| DOCUMENT SEGMENT |
[Start of section]

I didn’t drink for the first twenty-eight years I was alive. Not a drop. I say this because in the not-too-distant past I got made fun of on a distillery tour for taking notes. I say this not because I’m an alcoholic, but because I have a propensity for polarizing behaviors. I run the gamut of extremes like Michael Phelps doing laps.
My brain is a rat pounding that dopamine feeder bar. I opened Pokemon Go a hundred times a day for three years. I’ve played pinball for 24 hours straight and have the medal to prove it.
My poor brain has been slamming barrel proof neurotransmitters for the better part of my adult life. An emotional diet of Takis makes strawberries taste like cardboard.
I’m obsessed. With all of it. My hobbies. My vices. My distractions.
I am them all. I’ve always known a dim undercurrent of doom swam in my river, but it is clear I cannot be trusted in the pool without supervision.

[End of section]

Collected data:

[Start of section]

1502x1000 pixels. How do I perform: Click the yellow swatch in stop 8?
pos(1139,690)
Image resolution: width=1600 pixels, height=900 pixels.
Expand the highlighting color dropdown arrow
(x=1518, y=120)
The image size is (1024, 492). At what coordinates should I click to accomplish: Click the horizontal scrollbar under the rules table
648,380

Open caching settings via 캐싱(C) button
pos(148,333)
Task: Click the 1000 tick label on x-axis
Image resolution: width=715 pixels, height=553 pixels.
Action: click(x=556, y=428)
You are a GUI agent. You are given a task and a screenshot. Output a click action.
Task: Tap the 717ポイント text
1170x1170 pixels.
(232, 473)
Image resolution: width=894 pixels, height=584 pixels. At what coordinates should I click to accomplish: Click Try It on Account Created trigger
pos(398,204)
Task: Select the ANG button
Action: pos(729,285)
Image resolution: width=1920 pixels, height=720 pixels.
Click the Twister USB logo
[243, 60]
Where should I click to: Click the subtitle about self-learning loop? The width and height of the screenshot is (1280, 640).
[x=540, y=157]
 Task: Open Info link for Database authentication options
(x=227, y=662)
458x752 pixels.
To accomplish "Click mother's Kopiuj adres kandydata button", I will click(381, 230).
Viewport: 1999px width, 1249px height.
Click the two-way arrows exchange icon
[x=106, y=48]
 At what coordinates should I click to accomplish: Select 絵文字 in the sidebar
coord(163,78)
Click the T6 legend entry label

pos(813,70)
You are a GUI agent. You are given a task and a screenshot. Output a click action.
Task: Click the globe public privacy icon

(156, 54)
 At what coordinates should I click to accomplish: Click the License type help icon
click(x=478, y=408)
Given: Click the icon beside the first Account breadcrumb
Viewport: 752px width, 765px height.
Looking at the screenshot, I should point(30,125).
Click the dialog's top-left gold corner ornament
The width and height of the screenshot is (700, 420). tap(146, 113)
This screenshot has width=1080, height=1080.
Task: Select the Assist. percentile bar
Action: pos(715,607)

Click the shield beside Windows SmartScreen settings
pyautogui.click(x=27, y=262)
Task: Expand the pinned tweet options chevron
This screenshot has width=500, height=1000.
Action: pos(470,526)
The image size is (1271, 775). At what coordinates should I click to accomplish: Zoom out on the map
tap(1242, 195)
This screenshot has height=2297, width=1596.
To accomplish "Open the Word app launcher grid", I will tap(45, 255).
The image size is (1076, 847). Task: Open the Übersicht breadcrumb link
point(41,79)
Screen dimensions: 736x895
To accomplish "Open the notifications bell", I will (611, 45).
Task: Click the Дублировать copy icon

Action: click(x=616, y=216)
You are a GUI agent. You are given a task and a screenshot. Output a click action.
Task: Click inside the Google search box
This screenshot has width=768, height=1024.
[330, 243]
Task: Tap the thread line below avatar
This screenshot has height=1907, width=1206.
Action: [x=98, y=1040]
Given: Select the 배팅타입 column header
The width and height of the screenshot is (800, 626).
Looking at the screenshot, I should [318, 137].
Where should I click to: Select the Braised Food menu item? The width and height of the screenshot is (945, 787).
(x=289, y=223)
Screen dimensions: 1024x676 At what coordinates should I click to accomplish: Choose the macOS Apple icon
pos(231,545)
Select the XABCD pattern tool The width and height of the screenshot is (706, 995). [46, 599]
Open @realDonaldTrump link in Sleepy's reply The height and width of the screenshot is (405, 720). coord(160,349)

[End of section]

| EXERCISE |
Answer these from the passage about compulsive habits:
1. For how many years did the writer not drink at all?
2. For how many years did the writer open Pokemon Go a hundred times a day?
3. For how long did the writer play pinball without stopping?
These records have no role here.

| RESULT BELOW |
1. Twenty-eight years.
2. Three years.
3. 24 hours straight.